El panorama descrito detalladamente por Herrnstein y Murray parecía tan desolador, que Goleman recibió el encargo de contra-atacar. Este último dio por hecho que esos autores estaban atacando el ideal de una sociedad igualitaria, cuando, realmente, se limitaban a formular la predicción más lógica si las condiciones sociales vigentes se mantenían. Frente a la inteligencia bruta, dice Goleman, lo que garantiza el éxito en nuestra sociedad es la habilidad para gestionar nuestras emociones de un modo inteligente.

Desde mi punto de vista, y también desde el de los científicos que han estudiado esta cuestión desapasionadamente, no existe tal contraposición entre la inteligencia bruta y la emocional.
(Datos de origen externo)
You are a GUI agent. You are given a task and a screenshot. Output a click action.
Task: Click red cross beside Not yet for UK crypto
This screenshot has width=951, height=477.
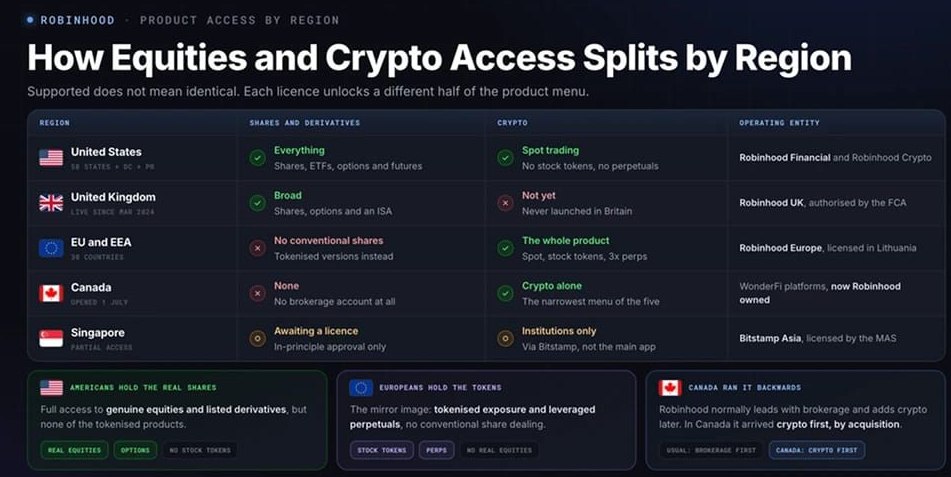(x=505, y=203)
Si uno desea gestionar sus emociones de un modo inteligente, debe usar (parece lógico) su inteligencia. El problema es que en los casos más extremos, es decir, aquellos que resultan especialmente desadaptativos, la inteligencia bruta puede resultar insuficiente para solventar la situación. Es poco probable que podamos convencer a alguien, mediante las estrategias terapéuticas con las que cuenta un psicólogo, para que después de agredir a su hijo durante seis años, deje de hacerlo.

Como es natural, también contamos con casos en los que la persona puede incluso sobrellevar una grave esquizofrenia. Seguramente recordarás la historia del largometraje “Una Mente Maravillosa”. Tras pasar por una serie de episodios psicopatológicos extremadamente desadaptativos, el protagonista termina por controlar sus delirios. ¿Por qué lo consigue? Según mi propio análisis, consigue mantener bajo control sus episodios precisamente por su extraordinaria inteligencia bruta.

En suma, se puede tratar de gestionar de un modo inteligente las emociones, pero las emociones no quieren ser gestionadas. Las emociones no se eligen, sino que se contraen, como la gripe. De ahí que, en cierto modo, los mensajes de Goleman y autores similares puedan ser considerados engañosos, aunque, eso si, se trata un engaño bienintencionado. Ojalá pudiéramos decidir la emoción que deseamos sentir o expresar. Ojalá pudiéramos tener la certeza de que un mensaje repetido hasta la saciedad en los medios de comunicación lograría convertirnos en seres pacíficos, comprensivos y compasivos. Pero los seres humanos no somos así. Siempre hay casos y casos, lógicamente. Pero se trata de verdaderas excepciones.